There was something wrong with Marcus Raine; she’d known it from the day she’d first lain eyes upon him. He was worse through the lens, all hard angles and an odd shadow to his eyes. As a photographer, she knew to wait for that millisecond when the face revealed itself, a flicker of the eyes, an involuntary shifting of the muscles in the jaw or forehead. This was the second when pretty people were beautiful, or beautiful people ugly, or cheerful people suddenly haunted. A face is an organic entity; it can’t hold a protective posture forever. It must surface for air. She saw him clearly and early.

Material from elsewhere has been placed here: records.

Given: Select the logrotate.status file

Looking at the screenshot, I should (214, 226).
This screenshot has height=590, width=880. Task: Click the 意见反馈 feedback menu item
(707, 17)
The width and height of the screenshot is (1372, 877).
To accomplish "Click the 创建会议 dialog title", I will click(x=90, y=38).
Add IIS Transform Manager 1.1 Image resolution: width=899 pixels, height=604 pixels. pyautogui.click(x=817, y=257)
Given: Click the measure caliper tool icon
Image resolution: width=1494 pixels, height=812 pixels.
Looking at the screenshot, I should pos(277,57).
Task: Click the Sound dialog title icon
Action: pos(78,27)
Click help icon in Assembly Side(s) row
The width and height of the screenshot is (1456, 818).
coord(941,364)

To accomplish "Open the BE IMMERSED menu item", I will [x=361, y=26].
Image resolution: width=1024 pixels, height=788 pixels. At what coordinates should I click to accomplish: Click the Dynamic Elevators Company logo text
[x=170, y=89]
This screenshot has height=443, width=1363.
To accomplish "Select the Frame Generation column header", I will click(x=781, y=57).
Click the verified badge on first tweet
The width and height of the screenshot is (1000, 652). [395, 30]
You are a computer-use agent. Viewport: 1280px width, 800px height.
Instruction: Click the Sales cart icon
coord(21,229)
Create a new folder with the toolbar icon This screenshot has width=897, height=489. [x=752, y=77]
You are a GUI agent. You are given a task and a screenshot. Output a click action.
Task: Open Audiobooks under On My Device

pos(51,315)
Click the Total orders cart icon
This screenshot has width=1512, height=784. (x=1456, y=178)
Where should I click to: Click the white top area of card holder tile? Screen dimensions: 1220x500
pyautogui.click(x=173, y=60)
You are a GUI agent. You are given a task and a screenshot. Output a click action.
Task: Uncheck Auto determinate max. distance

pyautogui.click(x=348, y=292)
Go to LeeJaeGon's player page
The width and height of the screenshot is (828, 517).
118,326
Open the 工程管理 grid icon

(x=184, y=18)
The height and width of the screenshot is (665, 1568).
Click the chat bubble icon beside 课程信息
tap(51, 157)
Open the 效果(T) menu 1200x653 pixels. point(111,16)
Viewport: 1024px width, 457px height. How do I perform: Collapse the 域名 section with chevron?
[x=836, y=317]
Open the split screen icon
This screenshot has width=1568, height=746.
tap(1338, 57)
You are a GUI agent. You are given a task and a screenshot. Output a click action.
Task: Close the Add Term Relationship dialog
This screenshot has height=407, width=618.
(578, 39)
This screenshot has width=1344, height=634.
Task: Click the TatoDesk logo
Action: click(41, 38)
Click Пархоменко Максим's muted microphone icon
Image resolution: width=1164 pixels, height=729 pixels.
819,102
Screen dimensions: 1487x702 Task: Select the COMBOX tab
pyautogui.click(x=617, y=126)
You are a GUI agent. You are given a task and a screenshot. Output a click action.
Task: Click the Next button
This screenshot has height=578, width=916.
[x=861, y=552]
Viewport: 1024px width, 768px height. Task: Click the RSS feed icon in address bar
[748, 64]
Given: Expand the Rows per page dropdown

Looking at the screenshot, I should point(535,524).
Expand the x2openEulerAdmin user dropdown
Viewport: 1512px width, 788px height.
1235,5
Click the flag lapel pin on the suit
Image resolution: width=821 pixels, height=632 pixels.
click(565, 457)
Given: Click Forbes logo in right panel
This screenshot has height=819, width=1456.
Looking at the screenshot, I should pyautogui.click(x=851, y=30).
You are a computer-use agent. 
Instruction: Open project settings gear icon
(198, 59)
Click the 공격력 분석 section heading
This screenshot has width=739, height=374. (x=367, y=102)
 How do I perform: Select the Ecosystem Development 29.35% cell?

She’d tried to talk to Isabel but her sister wasn’t hearing it. Linda realized that she’d have to accept Marcus and hope she was wrong about him, or lose her sister. That’s what happened when the biological family rejects a spouse; a continental drift. If the marriage is successful, the incompatible units slowly move away from one another. Visits become less frequent until there is only the occasional phone call, the obligatory Sunday afternoon get-together, the infrequent, awkward dinner where so much goes unsaid. Linda could see how it would happen, had seen it before with her friends. Isabel was that in love with him. And so Linda, with an almost superhuman effort, bit her tongue and they all moved forward together. The irony was that, five years later, Linda was just starting to let her guard down about Marcus. Erik had always liked him, was beginning to convince her that she’d been mistaken. She was moving beyond just tolerance, even starting to like him a little. She should have known. The lens doesn’t lie.